Allow me to begin with two contemporary parables of conscience. The first is fictional. In Michael Haneke’s film Caché (2005), a well-heeled Parisian, Georges, finds himself subject to anonymous surveillance, sparking a series of events that lead him to reflect on his past. Specifically he is prompted to recall his jealous response, as a child in rural France, to the arrival in his home of an Algerian boy orphaned when his parents were killed in the 1961 “Paris Massacre.” 1 Georges dissembled and lied to ensure that the boy, Majid, was eventually sent to an institution. Back in the present, Georges locates Majid, now living in a drab flat in the Parisian suburbs, only to witness his violent suicide. In the film, Georges’s response to these events shades between anger and resentment, but as viewers we are conscious that he also feels guilt. Although he has committed no crime, his conscience appears to have been awakened with regard to his private past. But the film also hints at the relevance of the public past—that of France and its actions toward Algerians. If the private home is a repository of secrets and guilt at risk of discovery, so too, Haneke indicates, is the public domain.
The second story is nonfiction.

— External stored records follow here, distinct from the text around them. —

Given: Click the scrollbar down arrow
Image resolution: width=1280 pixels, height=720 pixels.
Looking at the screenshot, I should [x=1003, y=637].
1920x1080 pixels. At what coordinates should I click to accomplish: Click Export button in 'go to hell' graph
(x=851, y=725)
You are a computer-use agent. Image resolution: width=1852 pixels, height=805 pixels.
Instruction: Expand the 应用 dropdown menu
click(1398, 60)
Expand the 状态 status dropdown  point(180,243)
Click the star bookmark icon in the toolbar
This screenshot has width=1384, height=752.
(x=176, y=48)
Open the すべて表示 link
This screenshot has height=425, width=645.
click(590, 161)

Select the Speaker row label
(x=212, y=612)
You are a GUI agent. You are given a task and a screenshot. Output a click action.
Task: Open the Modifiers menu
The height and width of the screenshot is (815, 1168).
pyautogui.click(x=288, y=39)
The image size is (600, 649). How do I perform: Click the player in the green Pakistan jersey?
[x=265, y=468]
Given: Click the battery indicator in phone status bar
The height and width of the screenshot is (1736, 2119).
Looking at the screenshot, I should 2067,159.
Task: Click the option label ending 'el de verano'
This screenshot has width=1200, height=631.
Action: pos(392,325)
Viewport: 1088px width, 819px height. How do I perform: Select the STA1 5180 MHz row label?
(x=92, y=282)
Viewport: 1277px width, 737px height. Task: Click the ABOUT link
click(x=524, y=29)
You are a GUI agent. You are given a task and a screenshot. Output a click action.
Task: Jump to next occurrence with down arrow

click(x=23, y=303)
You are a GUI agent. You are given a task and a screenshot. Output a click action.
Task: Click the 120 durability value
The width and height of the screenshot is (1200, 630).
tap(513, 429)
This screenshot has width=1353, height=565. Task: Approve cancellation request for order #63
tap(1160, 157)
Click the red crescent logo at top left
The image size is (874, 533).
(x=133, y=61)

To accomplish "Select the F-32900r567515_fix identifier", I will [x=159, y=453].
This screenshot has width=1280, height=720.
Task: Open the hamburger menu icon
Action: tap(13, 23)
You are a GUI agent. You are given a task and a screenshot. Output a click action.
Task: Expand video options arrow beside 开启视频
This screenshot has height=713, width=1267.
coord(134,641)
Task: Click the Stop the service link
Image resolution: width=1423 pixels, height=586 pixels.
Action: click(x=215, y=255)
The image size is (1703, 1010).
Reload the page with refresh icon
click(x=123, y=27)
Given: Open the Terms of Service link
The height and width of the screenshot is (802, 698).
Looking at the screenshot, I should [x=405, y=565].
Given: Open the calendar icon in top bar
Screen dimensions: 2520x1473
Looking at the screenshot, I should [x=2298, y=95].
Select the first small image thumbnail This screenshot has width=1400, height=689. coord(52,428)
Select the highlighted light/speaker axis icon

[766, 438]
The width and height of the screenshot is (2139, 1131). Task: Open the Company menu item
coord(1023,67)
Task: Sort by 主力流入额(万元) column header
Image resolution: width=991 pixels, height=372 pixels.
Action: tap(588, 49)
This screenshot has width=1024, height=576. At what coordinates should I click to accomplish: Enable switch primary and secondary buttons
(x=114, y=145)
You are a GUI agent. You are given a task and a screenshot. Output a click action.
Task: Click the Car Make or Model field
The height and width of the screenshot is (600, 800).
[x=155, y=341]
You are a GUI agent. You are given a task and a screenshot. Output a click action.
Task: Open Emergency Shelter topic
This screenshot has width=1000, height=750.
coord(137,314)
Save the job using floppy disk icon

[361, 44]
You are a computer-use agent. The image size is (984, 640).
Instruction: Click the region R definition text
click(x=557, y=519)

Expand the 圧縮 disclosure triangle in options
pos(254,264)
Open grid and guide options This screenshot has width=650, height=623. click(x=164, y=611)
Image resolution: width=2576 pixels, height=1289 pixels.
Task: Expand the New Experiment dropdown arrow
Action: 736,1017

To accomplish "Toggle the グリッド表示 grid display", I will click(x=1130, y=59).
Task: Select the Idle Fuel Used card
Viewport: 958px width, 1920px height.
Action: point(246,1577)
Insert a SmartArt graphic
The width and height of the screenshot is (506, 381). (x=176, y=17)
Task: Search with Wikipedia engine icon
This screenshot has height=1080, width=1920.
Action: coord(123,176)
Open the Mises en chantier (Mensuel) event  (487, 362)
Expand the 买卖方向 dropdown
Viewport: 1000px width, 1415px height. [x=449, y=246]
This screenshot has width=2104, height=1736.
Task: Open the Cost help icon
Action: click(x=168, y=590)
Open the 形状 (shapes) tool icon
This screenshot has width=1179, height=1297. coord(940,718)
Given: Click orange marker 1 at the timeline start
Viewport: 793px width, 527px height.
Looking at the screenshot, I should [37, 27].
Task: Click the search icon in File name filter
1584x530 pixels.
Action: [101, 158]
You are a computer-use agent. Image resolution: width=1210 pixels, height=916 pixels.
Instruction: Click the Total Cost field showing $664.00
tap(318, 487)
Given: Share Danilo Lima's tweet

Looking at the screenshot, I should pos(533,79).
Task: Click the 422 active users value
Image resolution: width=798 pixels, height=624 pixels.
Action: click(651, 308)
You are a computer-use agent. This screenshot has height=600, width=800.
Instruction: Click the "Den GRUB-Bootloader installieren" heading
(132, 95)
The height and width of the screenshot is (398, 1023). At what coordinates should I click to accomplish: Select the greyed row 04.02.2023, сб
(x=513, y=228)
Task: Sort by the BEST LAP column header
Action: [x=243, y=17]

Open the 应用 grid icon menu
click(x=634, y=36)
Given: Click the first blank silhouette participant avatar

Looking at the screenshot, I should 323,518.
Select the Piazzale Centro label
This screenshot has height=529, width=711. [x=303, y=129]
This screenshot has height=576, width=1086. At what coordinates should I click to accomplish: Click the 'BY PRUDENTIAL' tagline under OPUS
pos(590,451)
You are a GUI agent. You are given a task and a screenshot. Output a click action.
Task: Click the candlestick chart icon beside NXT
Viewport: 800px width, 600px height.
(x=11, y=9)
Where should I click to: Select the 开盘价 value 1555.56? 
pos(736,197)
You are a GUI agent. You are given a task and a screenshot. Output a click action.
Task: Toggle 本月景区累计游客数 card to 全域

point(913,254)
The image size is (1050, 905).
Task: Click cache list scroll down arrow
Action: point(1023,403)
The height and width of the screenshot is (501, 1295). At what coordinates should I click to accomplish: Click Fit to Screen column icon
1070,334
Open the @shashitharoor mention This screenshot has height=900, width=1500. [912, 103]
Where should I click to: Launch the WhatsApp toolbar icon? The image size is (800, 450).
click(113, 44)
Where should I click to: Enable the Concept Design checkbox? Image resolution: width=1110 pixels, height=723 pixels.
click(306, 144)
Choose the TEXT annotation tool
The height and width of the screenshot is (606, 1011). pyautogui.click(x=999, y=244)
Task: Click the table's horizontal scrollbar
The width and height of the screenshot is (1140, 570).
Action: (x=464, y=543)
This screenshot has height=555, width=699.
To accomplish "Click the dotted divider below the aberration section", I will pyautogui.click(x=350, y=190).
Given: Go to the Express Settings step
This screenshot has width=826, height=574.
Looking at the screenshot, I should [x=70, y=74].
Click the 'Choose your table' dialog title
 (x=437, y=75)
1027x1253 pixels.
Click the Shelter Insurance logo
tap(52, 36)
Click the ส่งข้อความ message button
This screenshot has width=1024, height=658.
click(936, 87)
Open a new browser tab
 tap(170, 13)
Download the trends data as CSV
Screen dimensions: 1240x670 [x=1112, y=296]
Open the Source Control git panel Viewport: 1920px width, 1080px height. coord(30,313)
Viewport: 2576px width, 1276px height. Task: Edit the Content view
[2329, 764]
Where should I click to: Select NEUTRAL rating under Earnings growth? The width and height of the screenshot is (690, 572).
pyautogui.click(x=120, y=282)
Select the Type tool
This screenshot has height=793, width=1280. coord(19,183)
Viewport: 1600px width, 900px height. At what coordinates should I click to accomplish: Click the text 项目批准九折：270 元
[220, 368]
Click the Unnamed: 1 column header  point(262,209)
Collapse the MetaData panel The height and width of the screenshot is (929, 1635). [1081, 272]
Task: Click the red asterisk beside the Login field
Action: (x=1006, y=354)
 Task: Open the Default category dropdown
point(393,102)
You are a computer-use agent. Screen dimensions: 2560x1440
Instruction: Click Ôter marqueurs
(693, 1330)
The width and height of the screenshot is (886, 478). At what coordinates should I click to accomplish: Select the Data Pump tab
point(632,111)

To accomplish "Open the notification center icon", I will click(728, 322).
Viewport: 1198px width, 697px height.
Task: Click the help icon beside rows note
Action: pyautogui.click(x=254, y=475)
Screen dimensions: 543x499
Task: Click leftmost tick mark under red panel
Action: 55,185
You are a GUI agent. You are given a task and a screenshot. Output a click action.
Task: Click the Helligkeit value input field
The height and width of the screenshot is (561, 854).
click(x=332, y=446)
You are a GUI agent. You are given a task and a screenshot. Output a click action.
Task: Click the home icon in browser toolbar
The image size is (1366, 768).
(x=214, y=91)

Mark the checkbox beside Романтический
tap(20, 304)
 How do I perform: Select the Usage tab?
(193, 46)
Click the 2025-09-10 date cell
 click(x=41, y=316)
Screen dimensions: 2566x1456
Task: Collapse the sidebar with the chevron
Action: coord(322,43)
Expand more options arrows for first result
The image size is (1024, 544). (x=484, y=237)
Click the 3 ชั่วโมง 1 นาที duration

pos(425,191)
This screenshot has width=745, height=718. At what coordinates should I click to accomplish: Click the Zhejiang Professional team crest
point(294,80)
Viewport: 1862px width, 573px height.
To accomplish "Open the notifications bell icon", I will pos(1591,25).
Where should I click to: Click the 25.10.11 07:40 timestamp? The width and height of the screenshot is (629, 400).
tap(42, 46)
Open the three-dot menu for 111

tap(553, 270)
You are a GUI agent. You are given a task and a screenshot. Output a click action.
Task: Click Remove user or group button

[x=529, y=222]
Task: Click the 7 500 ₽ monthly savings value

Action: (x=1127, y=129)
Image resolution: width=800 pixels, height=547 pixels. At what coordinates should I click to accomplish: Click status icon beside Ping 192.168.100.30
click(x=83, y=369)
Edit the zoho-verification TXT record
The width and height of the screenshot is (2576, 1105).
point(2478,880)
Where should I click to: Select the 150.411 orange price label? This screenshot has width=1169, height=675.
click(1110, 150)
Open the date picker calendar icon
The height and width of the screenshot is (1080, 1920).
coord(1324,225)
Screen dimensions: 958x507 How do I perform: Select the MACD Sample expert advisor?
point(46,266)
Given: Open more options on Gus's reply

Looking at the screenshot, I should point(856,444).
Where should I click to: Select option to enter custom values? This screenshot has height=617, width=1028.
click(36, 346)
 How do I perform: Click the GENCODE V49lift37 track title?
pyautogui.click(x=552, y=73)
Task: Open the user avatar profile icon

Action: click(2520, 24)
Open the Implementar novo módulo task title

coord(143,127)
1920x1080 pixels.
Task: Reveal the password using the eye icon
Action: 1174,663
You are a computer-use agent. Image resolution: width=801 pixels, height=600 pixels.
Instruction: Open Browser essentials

In September 2014, forty-three veterans and reservists of an elite Israeli intelligence-gathering outfit, Unit 8200, signed a public letter refusing further service in the Occupied Territories.2 The signatories claimed the surveillance they were required to undertake failed to distinguish between combatants and civilians, put innocent lives at risk, and was used for blackmail and other political ends. According to one, named only as Nadav, “When you rule a population . . . they don’t have political rights, laws like we have. The nature of this regime . . . especially when you do it for many years, it forces you to take control, infiltrate every aspect of their life.” 3 According to another, D, “The only limitation is the limitation of resources. There’s no procedural questions regarding who can and cannot be surveilled. Everybody is fair game.” Coincidentally, the second story too has a filmic element: the New York Times reported that for one of the letter’s signatories, “the transformational moment came in watching The Lives of Others, the 2006 film about the surveillance operations of the East German secret police.” 4
Conscience, which is my subject in this essay, has, then, two very different faces. In Caché, Georges never learns who has been watching him or why: it is the condition of being watched that itself gives rise to his crise de conscience. His is a sliver of knowledge, of self-recognition, emerging from a fog of ignorance, and it manifests in guilt: Georges has a bad conscience. The Unit 8200 veterans feel guilty as well, but in contrast with Georges, they know too much. Not only do they know more than they believe they should; they also know that their knowledge is itself secret: their conscience prompts them to “go public” (albeit anonymously).5 They are driven not (merely) by guilt but by (to revive a biblical term) righteousness. Unlike Georges, they strive to do the right thing, to act with agood conscience. I take these two scenarios as representative, in certain key respects, of the rapid normalization of data-collecting practices giving rise to a widely articulated anxiety concerning privacy.